A construção do Porto Pontal Paraná, no litoral paranaense, poderá ter continuidade. O Tribunal Regional Federal da 4ª Região (TRF4) negou recurso em ação popular que requeria manutenção da liminar de suspensão da obra.
Segundo a decisão, a condição imposta pelo juízo de primeiro grau para a liberação, que era a apresentação do componente indígena do estudo de impacto ambiental, foi cumprida.
A ação popular foi ajuizada por um morador de Pontal do Paraná. Além da empresa Porto Pontal, responsável pelo projeto, foram incluídos como réus, pela suspeita de ausência ativa no processo licitatório da construção, a Fundação Nacional do Índio (Funai), o Instituto Brasileiro do Meio Ambiente e dos Recursos Naturais Renováveis (Ibama), o Instituto Ambiental do Paraná (IAP) e o Instituto do Patrimônio Histórico e Artístico Nacional (IPHAN).

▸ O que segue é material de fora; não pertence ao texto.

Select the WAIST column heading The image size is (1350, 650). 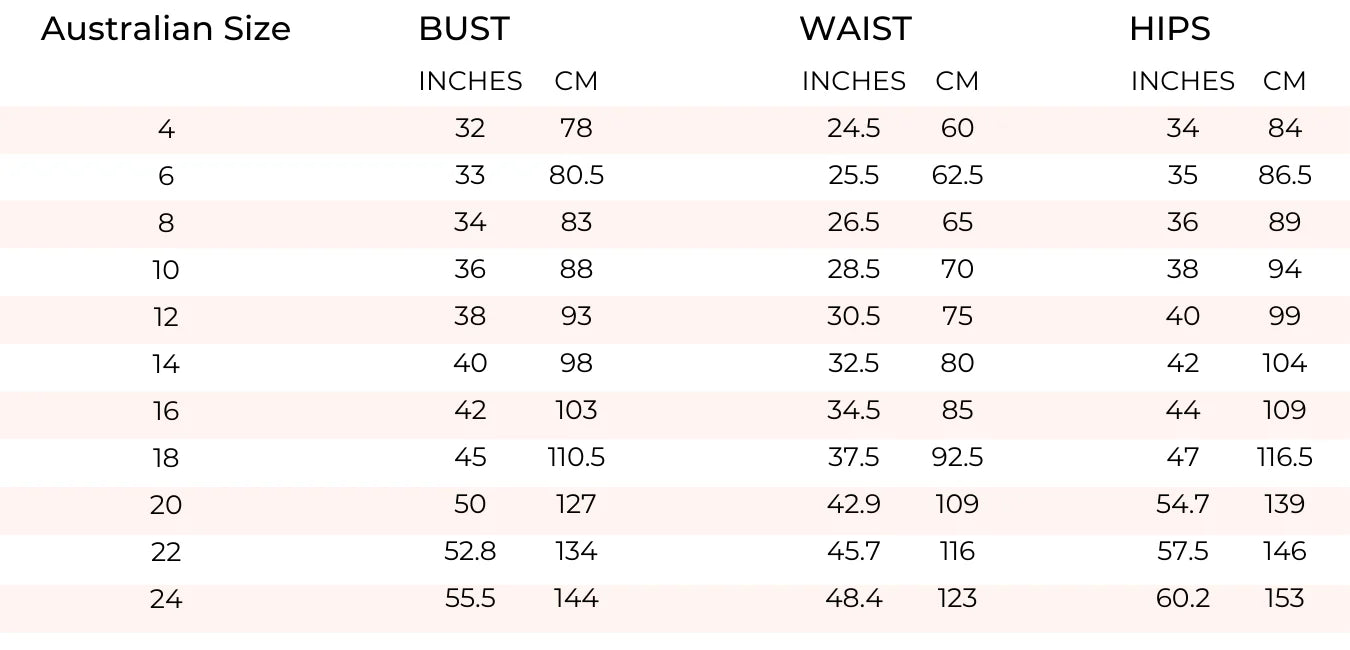pos(855,29)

O autor requereu liminarmente a suspensão da licença de instalação do empreendimento portuário até que a comunidade indígena do entorno da obra tivesse participação analisada pelo Estudo de Impacto Ambiental da Funai.

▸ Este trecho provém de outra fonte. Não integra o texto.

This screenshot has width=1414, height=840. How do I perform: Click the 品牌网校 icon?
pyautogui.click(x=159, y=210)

Mas segundo o Tribunal, a fundação deveria, portanto, realizar um exame da presença do componente indígena no Plano Básico Ambiental do porto, o que não ocorreu.

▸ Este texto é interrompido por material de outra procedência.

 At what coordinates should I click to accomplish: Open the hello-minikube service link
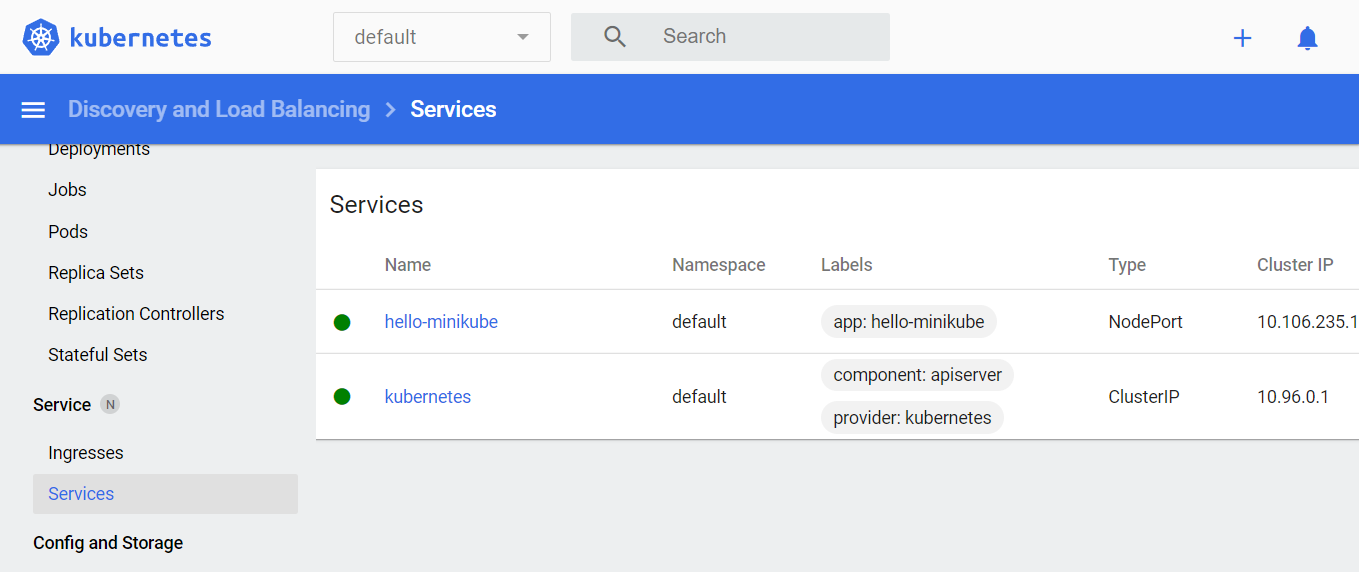tap(441, 322)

Com isso a 11ª Vara Federal de Curitiba considerou em primeira instância que a liminar havia sido esgotada e liberou a continuidade das obras, o que foi confirmado em segunda instância pelo desembargador federal Cândido Alfredo Silva Leal Junior.
A construção de um Porto na cidade de Pontal do Paraná tem gerado muita polêmica ao longo dos últimos anos, principalmente por parte de ativistas, por causa dos impactos ambientais na região.
O Porto de Pontal do Paraná ficará na chamada Ponta do Poço. Para atender a demanda depois que o porto começar a funcionar, principalmente referente ao escoamento da safra, está prevista a implantação da chamada faixa de Infraestrutura.